Reference range : ≤7 micro;g/l
turnround : <3 days
AFP is a glycoprotein homologous to albumin. Normally produced during gestation by the fetal liver,
Malignancies with elevated levels:
Mainly confined to three malignancies, ie
- Hepatocellular carcinoma - elevated in 70 - 90% cases
- Non-seminomatous germ cell tumours of testis, ovary and other sites - elevated in 40 - 60% of patients with testicular germ cell tumours. Rarely elevated in patients with stage one testicular cancer.
- Hepatoblastoma (in children, extremely rare in adults)
Physiological causes for raised AFP:
AFP is high in newborns with levels declining to adult values by one year of age. AFP is also elevated in pregnancy.
Benign conditions which may have elevated levels:
Hepatitis, cirrhosis, biliary tract obstruction, alcoholic liver disease and ataxia telangiectasia.
20-40% of adult patients with hepatitis or cirrhosis have raised AFP levels and AFP concentrations up to 1000 µg/l may occur in benign conditions. AFP concentrations >50µg/L should be referred for specialist hepatobiliary interpretation.
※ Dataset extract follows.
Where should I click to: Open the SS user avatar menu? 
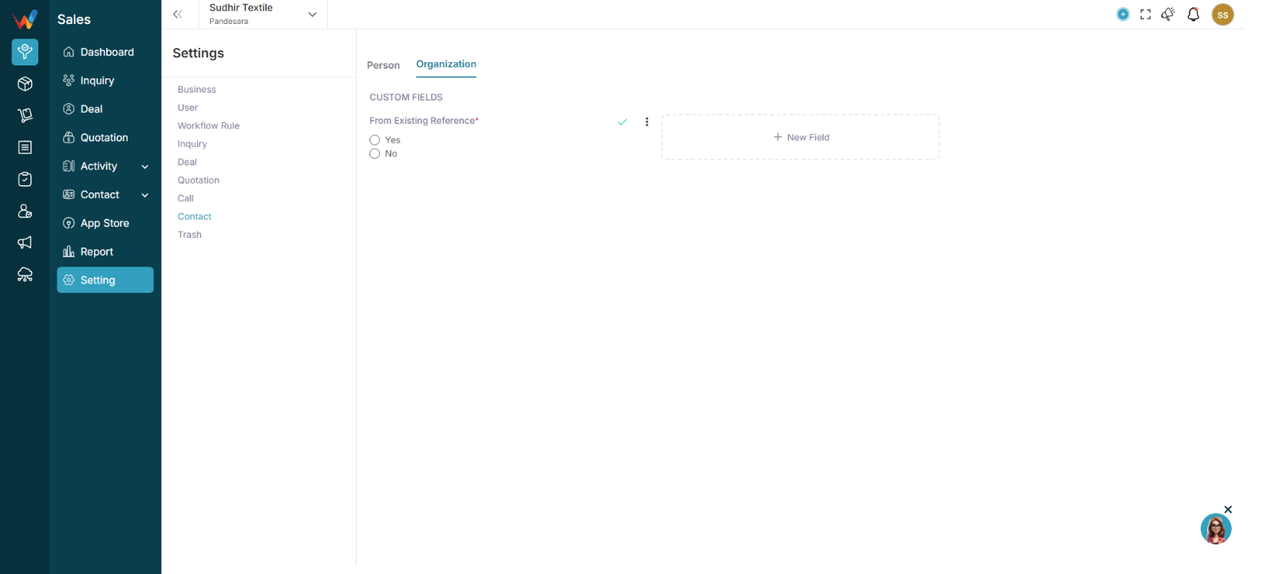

Main clinical applications:
In general, AFP should only be requested in patients with established cirrhosis or in whom a hepatic lesion has been demonstrated by imaging
- Diagnostic aid for hepatocellular carcinoma. An AFP concentration between 400 - 500 µg/l is now generally accepted as the optimal decision point to distinguish hepatocellular carcinoma from chronic liver disease. In general, a sustained rise in AFP is suggestive of malignancy, while stable or decreasing results make it less likely. A rising concentration over a period of time is more significant than the absolute concentration e.g. a doubling from 10µg/L to 20µg/L and then a rise to 50µg/L is much more suggestive of malignancy than a single value of 80µg/L.
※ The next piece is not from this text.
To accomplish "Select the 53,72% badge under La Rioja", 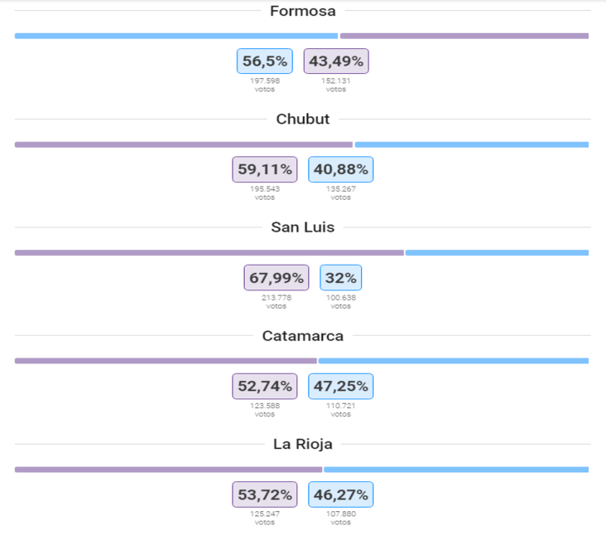I will point(265,495).
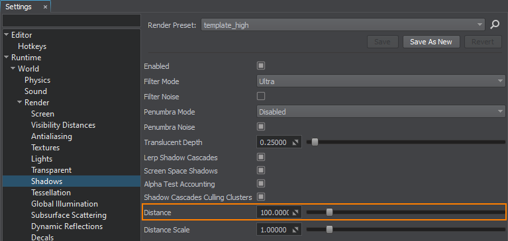This screenshot has width=508, height=241.
Task: Click the settings search input field
Action: [72, 21]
- Screening for hepatocellular carcinoma in high risk disease groups eg
haemochromatosis, alcoholic cirrhosis (if abstinent) cirrhosis due to hepatitis C
hepatitis B surface antigen positive carriers with chronic active hepatitis / cirrhosis
males with primary biliary cirrhosis)
Small hepatocellular tumours are AFP negative in up to 40% cases. In these instances, the tumour can only be detected by ultrasound. Lesions undetectable by imaging are likely to reach 2cm in diameter in about 4 -12 months, so in order to detect tumours below 2cm, the suggested interval for surveillance in cirrhotic patients is 6 months, using both serum AFP and ultrasound.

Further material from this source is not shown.